17.1 Frequentist and Bayesian statistical models

Section 8.1 introduced the notion of a Bayesian statistical model as a pair consisting of a likelihood function

\[ P_M(D_\text{DV} \mid D_\text{IV}, \theta) \]

and a prior over model parameters

\[ P_M(\theta)\,.\]

Normally, the frequentist approach is not model-centric, but rather describes its methods as an arsenal of situation-specific tests. The explicit model-centric explanation of a selection of frequentist tests given in the previous chapter showed that the frequentist models that underlie the computation of \(p\)-values eradicate all free model parameters by assigning them a single value in one of two ways:

  1. fixing a parameter to the value dictated by the relevant null-hypothesis; or
  2. estimating the value of a parameter directly from the data (e.g., the standard deviation in a \(t\)-test).

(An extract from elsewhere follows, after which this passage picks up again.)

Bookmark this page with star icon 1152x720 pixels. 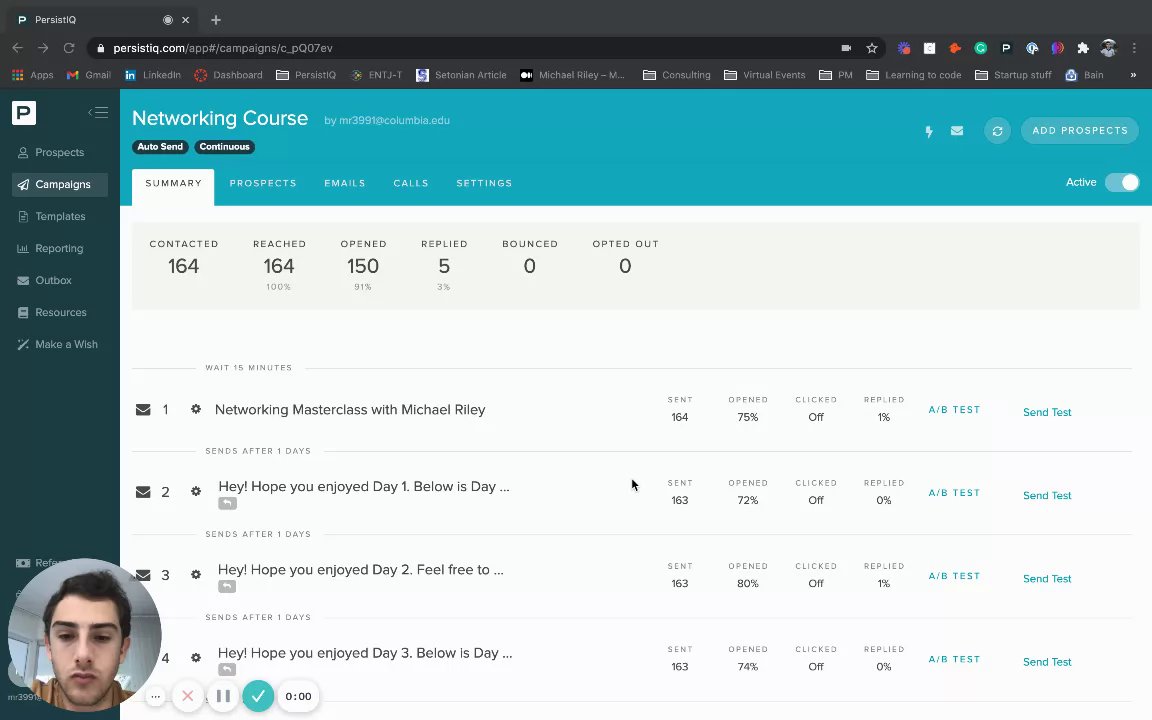[872, 48]
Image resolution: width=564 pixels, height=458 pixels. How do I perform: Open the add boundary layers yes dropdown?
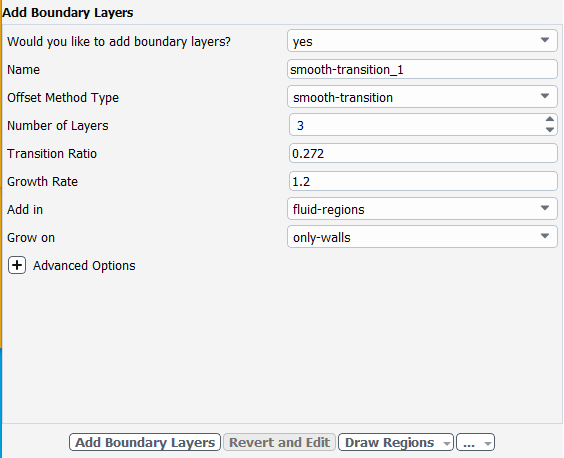tap(422, 41)
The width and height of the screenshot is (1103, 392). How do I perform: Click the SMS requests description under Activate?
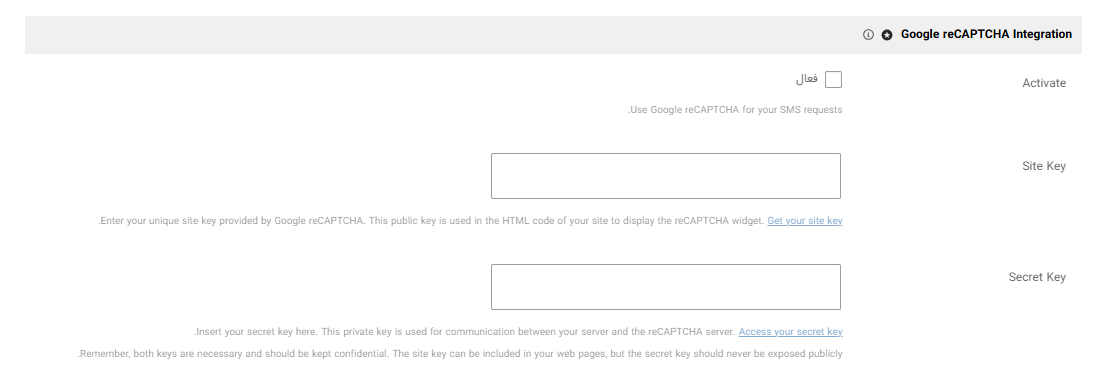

Beyond \(p\)-values and significance testing, we may say that a frequentist model consists only of a likelihood, assuming -as it were-, but never actually using, a flat prior over any remaining free model parameters.

The upshot of this is that, conceptual quibbles about the nature of probability notwithstanding, from a technical point of view frequentist models can be thought of as just special cases of Bayesian models (with parameters either fixed to a single value somehow, or assuming flat priors). Seeing this subsumption relation is insightful because it implies that frequentist concepts like \(p\)-value, \(\alpha\)-error or statistical power all directly import into the Bayesian domain (whether they are equally important and useful or not). We will visit, for instance, the notion of a Bayesian \(p\)-value later in this chapter.